_Work required_: Leave every image out, and return the rest of the data word for word.

_Records for processing_:

---*---

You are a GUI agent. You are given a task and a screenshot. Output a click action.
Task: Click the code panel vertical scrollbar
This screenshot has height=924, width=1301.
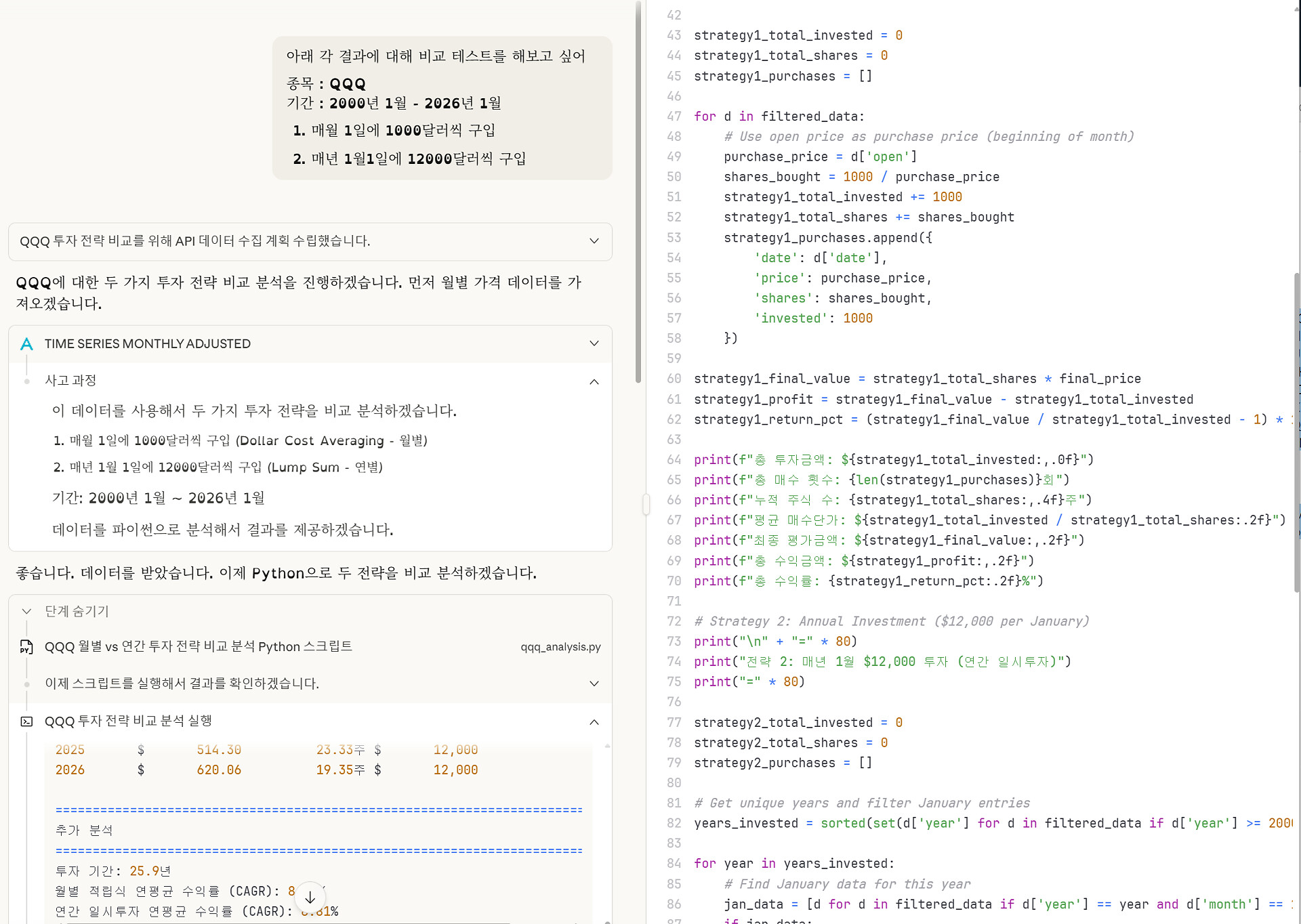(1297, 434)
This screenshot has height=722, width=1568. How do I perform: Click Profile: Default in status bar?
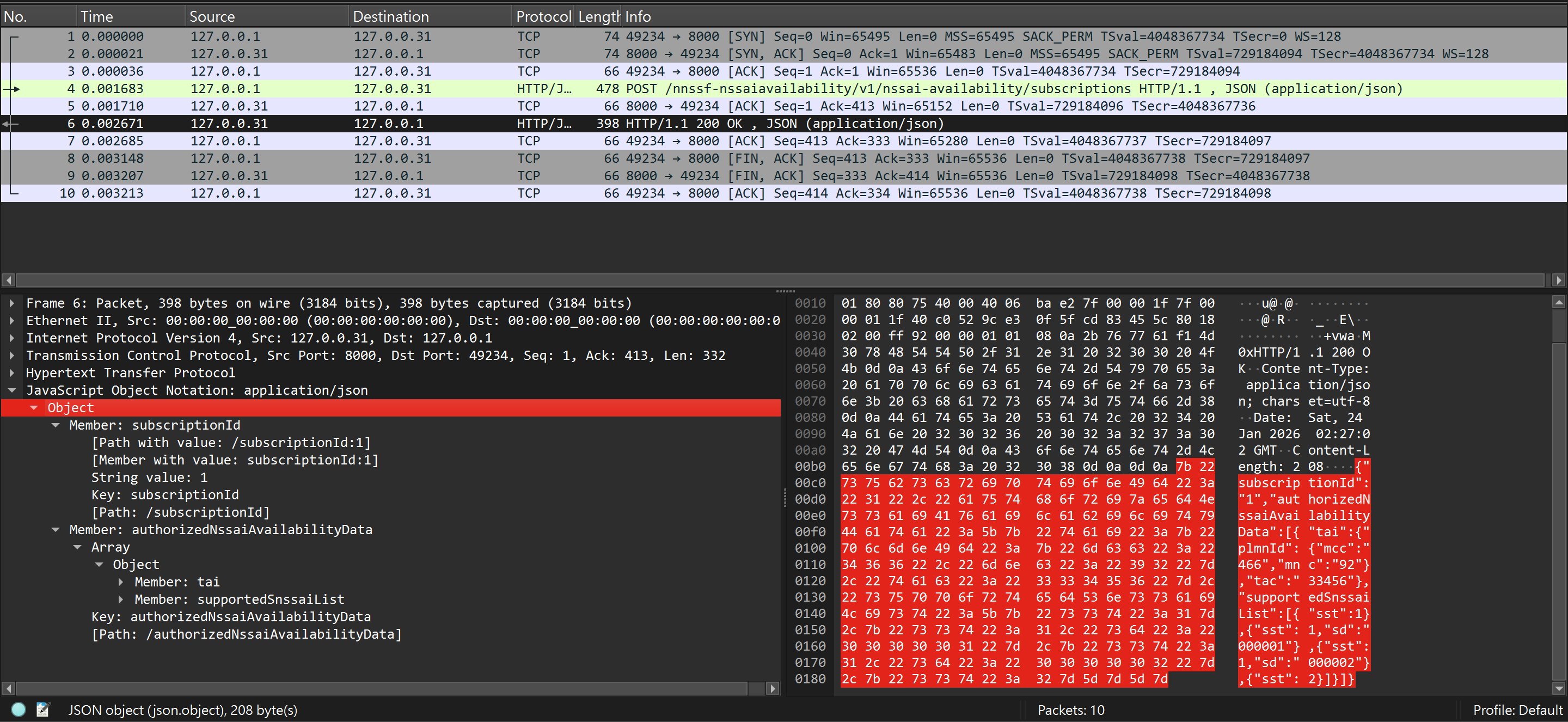pyautogui.click(x=1517, y=710)
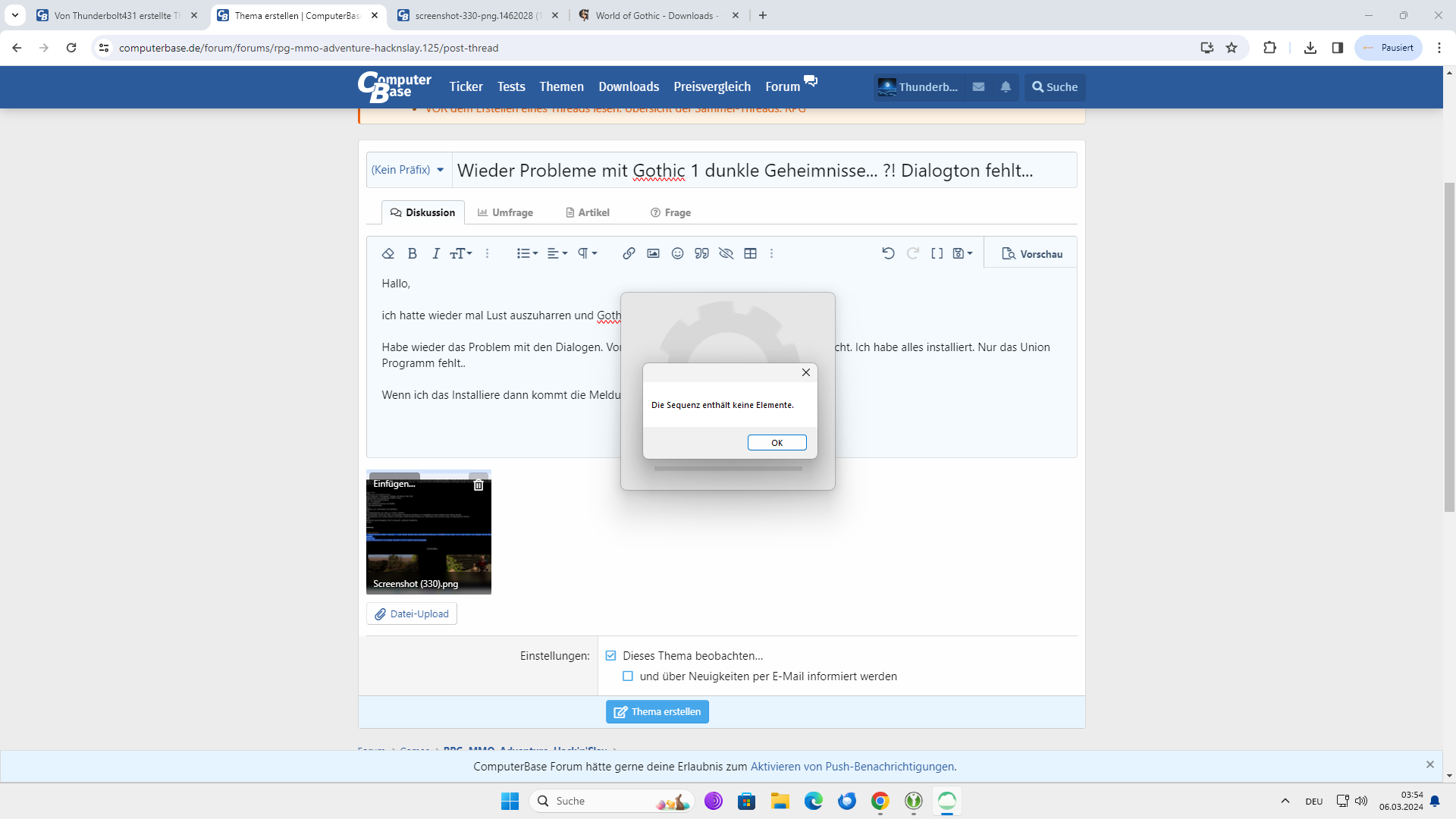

---*---

_Result below_:
You are a GUI agent. You are given a task and a screenshot. Output a click action.
Task: Click the code panel vertical scrollbar
This screenshot has height=924, width=1301.
(1297, 434)
This screenshot has height=722, width=1568. How do I perform: Click Profile: Default in status bar?
pyautogui.click(x=1517, y=710)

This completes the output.